SALMON QUICHE 
1 c. whole wheat flour
2/3 c. shredded sharp cheddar cheese
1/4 c. chopped almonds
1/2 tsp. salt
1/4 tsp. paprika
6 tbsp. corn or other cooking oil
1 (15 1/2 oz.) can salmon or fresh baked salmon
3 beaten eggs
1 c. dairy sour cream
1/4 c. mayonnaise or salad dressing
1/2 c. shredded sharp cheddar cheese
1 tbsp. grated onion
1/4 tsp. dried dillweed
3 drops bottled hot pepper sauce

CRUST: Combine whole wheat flour, 2/3 cup cheese, almonds, salt and paprika. Stir in oil. Set aside 1/2 cup crust mixture. Press remaining into bottom and up sides of 9 inch pie plate. Bake at 400 degrees for 10 minutes. Remove from oven. Reduce oven to 325 degrees.
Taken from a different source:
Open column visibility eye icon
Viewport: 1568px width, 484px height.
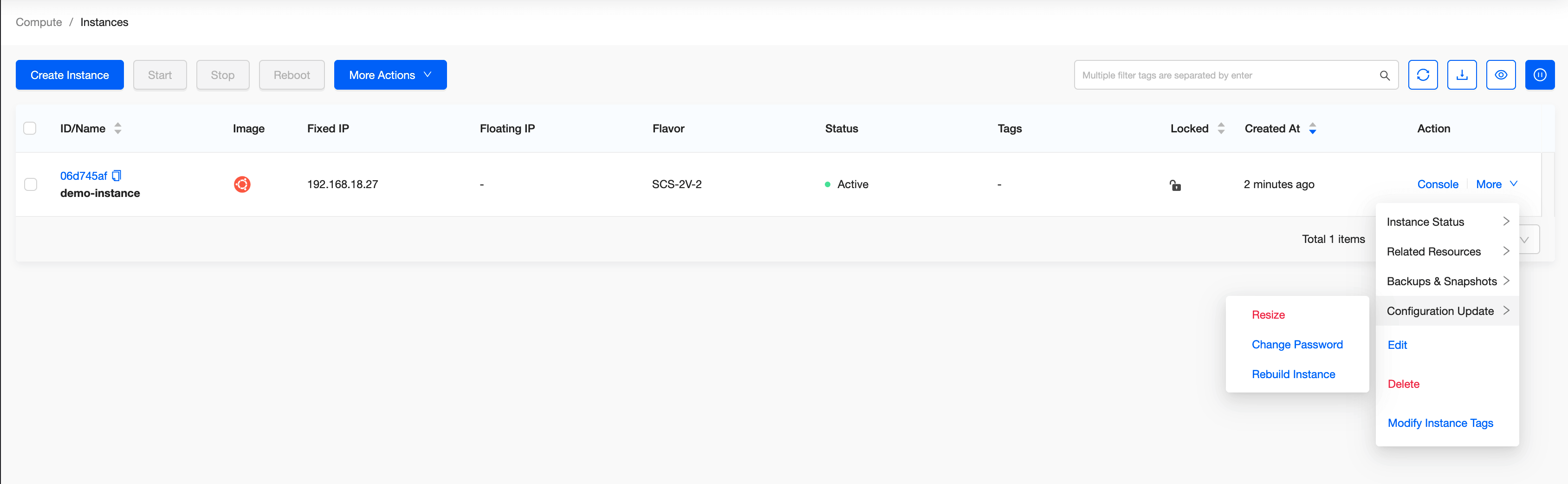pyautogui.click(x=1500, y=75)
FILLING: While crust is baking, drain salmon, reserving liquid to make 1/2 cup, if necessary, add water. Flake salmon, removing bones and skin. In bowl, blend eggs, sour cream, mayonnaise or salad dressing and salmon liquid. Stir in salmon, 1/2 cup cheese, onion, dillweed and hot sauce. Spoon filling into crust. Sprinkle with reserved crust mixture. Bake at 325 degrees for 45 minutes or until firm. 6 servings.

Great for Brunch. For low cholesterol, substitute IMO for sour cream and egg whites or Egg Beaters for eggs.